In Southeast Asia, during the 1940s, paleoanthropologists Franz Weidenreich and Ralph von Koenigswald found evidence, generally ignored by anthropologists, that Gigantopithecus (the very strong and enormous anthropoid ape), Meganthropus palaeojavanicus (the great man of ancient Java, known today as Paranthropus), and two different species or subspecies of Homo erectus (namely the so-called Java apeman and the Peking man), all lived at the same time.
Then in 1996, Carl C. Swisher III of the Berkeley Geochronology Center found new data indicating that Homo erectus had indeed lived in Java at the same time as Homo sapiens, the modern human. Using new techniques to date fossils found at Solo River, Java, Swisher’s team concluded that the supposedly very much older species known as Homo erectus had actually lived in Java as recently as 53,000 to 27,000 years ago. This was earth-shaking news to anthropologists who had assumed a much older date for Homo erectus.
Also in 1996, researchers lead by Russell Ciochon and Vu The Long discussed the apparent co-occurrence of Homo erectus and Gigantopithecus blacki in Tham Khuyen Cave, Vietnam. This giant ape was contemporaneous with archaic humans throughout its range from six million to 300,000 years ago. That is quite a long and successful span of coexistence, and Gigantopithecus must have been a formidable “neighbor”–a true giant on the landscape of the world with the little near-humans and humans like so many troublesome distant cousins breeding furiously and taking up living space.
So this is what we know. Apes, near-humans, and humans lived at the same time, probably just as they continue to today. And gorillas and various other great apes, and such fossil species as Paranthropus show sagittal crests in females as well as males. Krantz’s reconstruction of Gigantopithecus with a sagittal crest is only logical based on the massive mandibles that have been discovered, which show evidence of heavy chewing probably taking place. Also Krantz, no doubt, added them too because he considered the Sasquatch his living model. But, of course, we don’t really know if Gigantopithecus had sagittal crests. We do, however, clear know that Paranthropus did have the crests, as we have fossils with them on the top of the skulls.
Among various problems I have with Gigantopithecus, therefore, is the very large size of this ape, which would have put them at the extreme end of any Bigfoot heights recorded in sightings that most people studying these cryptids would consider valid. Paranthropus, at between 5.5 and 7.5 feet, with known sagittal crests, I sense, is a more plausible fossil candidate for the classic PNW Bigfoot, the Neo-Giants. The case is straightforward for me. It seems unfortunate that people have spent a lot of time studying the few bones of Gigantopithecus as the “celebrity big fossil ape,” when more attention might be usefully devoted examining Paranthropus.

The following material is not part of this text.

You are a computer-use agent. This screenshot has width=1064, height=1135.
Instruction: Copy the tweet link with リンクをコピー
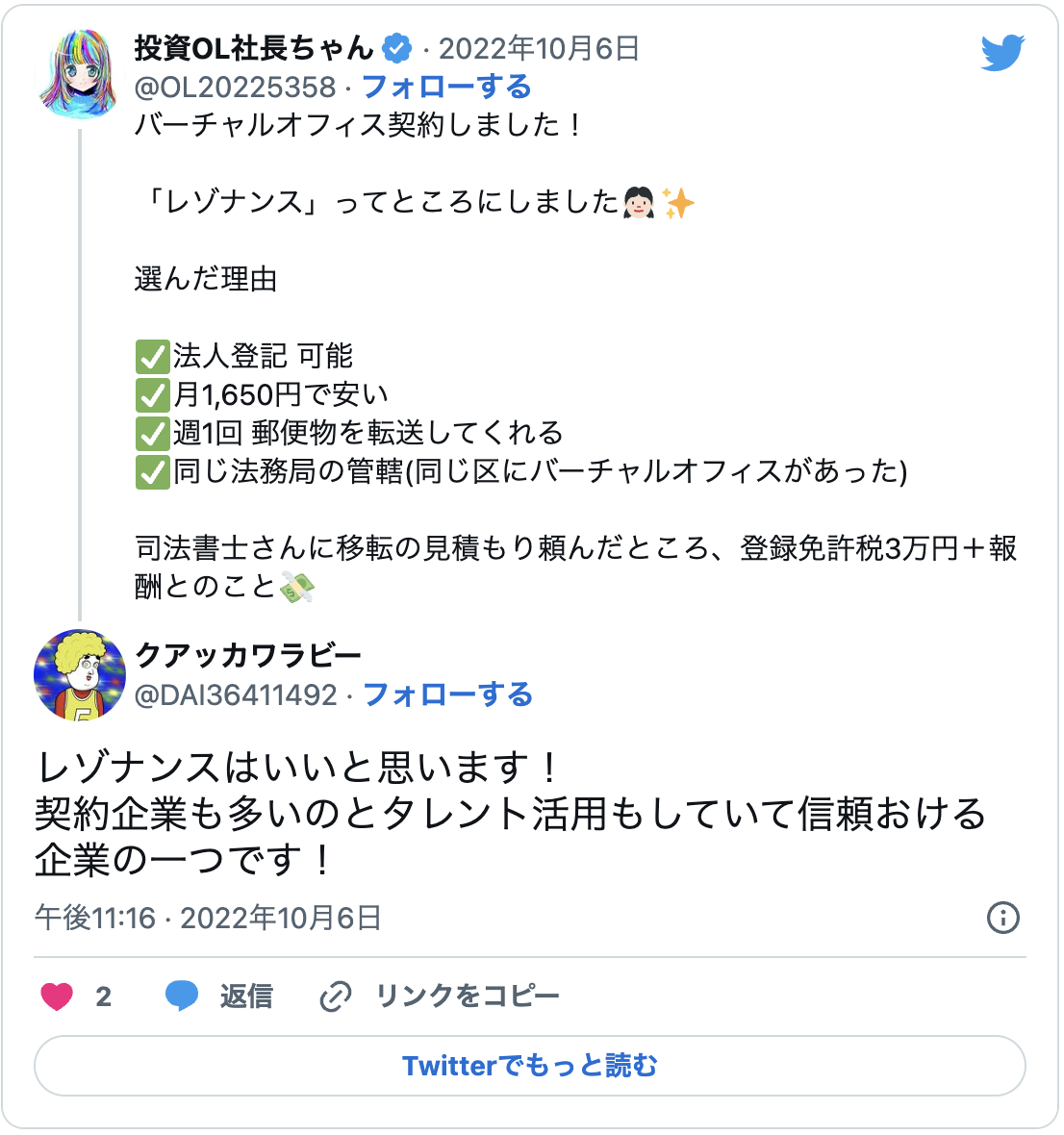coord(440,996)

Clarke talks about the use of the name Paranthropus and the generic separation it denotes as having “well-known and long-standing support.” Indeed, he writes that “the name Paranthropus has been alive and well and supported by zoologically sound credentials. It is certainly welcome news that more human anatomists and physical anthropologists are coming to the belated realization that Paranthropus merits generic distinction, but it is to the zoologist John Robinson that credit must be given for not only recognizing this from the outset, but also for his many clear explanations of why this was so.”
Paranthropus is a unique, intriguing-looking primate which fills the bill for what the Pacific Northwest Bigfoot has been and is. The African Paranthropus is clearly been associated to the Asian Meganthropus, which appears to be linked to the American Sasquatch.